Reformers who took over the Chicago Teachers Union on the strength of their grassroots fighting style face their steepest challenge yet. It comes in the form of an anti-teachers-union measure backed by billionaire-funded lobby groups and pushed by Democratic lawmakers. Photo: CTU.

Last June a reform slate swept to power in the Chicago Teachers Union, introducing a grassroots fighting style that inspired Chicago labor and teacher unionists nationally.

Now, in the wake of Republican-led attacks on public employees in the Midwest and elsewhere, the union faces its steepest challenge yet, in the form of an anti-teachers-union measure backed by billionaire-funded lobby groups and pushed by Democratic lawmakers.

This January, the corporate lobby groups Advance Illinois and Stand for Children attempted to bum-rush an anti-teacher bill through the Illinois legislature. They were rebuffed by a joint mobilization of CTU and the two statewide teacher federations.

With Senate Bill 7, however, the lobbyists brought a more sophisticated strategy this spring. The teachers unions were invited to negotiate the bill at the Capitol, together with the corporate lobbyists and the bill’s author, Democratic State Senator Karen Lightford, who chairs the Senate Education Reform Committee.

These negotiations proved to be a lion’s den, in which CTU and the state teacher federations wound up endorsing legislation in mid-April without opportunity for full review and member discussion.

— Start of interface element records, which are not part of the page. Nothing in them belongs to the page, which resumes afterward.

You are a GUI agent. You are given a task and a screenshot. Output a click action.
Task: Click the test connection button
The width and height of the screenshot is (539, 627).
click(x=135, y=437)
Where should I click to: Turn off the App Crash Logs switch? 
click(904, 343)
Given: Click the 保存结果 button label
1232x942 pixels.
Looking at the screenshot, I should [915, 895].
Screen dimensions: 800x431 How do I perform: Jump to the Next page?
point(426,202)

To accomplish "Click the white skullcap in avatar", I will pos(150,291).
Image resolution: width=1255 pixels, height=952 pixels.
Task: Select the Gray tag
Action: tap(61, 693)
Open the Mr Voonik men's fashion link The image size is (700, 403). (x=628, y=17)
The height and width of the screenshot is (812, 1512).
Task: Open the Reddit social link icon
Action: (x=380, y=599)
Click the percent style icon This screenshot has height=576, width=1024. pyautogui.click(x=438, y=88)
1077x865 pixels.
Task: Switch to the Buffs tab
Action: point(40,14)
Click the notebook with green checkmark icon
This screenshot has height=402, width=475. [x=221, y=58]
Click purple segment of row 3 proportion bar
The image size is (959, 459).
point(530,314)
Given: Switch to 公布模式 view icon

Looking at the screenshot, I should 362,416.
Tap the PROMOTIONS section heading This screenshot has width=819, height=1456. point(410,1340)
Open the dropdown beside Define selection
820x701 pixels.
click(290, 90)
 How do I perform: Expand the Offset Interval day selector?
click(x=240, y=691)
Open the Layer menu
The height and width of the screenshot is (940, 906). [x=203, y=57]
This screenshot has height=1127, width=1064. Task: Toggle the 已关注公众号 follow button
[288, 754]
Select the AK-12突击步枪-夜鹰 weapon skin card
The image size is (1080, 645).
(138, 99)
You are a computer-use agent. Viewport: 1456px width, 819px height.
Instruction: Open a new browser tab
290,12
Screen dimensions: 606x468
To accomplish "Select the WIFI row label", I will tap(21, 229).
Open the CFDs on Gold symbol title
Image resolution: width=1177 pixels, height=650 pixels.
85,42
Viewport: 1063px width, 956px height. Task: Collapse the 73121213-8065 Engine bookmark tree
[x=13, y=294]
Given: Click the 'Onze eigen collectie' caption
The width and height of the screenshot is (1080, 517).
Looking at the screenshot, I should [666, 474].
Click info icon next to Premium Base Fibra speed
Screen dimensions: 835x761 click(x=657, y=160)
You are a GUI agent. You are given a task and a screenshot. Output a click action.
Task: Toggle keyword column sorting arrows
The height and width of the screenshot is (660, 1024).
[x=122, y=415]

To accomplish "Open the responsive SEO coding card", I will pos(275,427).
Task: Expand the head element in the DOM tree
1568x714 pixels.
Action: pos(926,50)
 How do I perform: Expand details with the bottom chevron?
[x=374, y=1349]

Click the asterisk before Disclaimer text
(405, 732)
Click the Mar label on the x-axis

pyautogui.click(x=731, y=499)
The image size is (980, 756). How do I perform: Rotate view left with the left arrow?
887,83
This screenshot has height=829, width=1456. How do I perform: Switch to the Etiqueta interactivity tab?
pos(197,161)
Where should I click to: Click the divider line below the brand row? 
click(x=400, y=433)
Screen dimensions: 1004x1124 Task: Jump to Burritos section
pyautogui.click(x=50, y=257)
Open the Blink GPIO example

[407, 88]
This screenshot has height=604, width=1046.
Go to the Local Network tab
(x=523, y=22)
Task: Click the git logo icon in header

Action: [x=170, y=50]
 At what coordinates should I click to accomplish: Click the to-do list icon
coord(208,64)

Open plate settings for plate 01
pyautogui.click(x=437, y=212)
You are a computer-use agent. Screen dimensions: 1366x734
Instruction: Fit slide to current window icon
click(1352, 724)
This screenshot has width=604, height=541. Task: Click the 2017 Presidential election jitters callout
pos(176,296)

CTU reversed its support of SB 7 in early May, with a resolution from the executive board, followed by a nearly unanimous vote of 600 members at the union’s House of Delegates.

But the measure had already sped through the Senate in a 59-0 vote. Soon after CTU came out against the bill, it eased through the House as well in a 112-1 vote. Democratic Governor Pat Quinn is expected to sign the bill.

Chicago Teacher Rights Targeted

Senator Lightford’s bill would weaken teachers statewide while especially targeting Chicago teachers. SB 7 would:

  • Make it virtually impossible for Chicago teachers to strike. A yes vote by 75 percent of the bargaining unit would be required—not just 75 percent of those voting, but 75 percent of all covered employees. By contrast, Illinois teachers outside of Chicago would retain the traditional standard for strike authorization, a simply majority of those voting. Strike decisions would also face mandatory delays adding up to at least six months to the wait time.
  • Weaken seniority by having layoffs and re-hires based first on performance evaluations and other teacher qualifications. Years of service would apply only when other factors are considered equal. The effect is to give management greater leeway to select which workers they want.
  • Remove bargaining disputes for Chicago teachers from the jurisdiction of the Illinois education labor board. This move would prevent CTU from filing unfair labor practice charges, and strips state authority from mediators and factfinders. "They've written the remedies out of the law for any refusal to bargain," explains CTU attorney Robert Bloch.
  • Establish a four-year probation for new teachers, instead of the current two years. Teachers would have to pass performance evaluations that could be tied to student test scores, a standard that has been widely criticized by educational researchers.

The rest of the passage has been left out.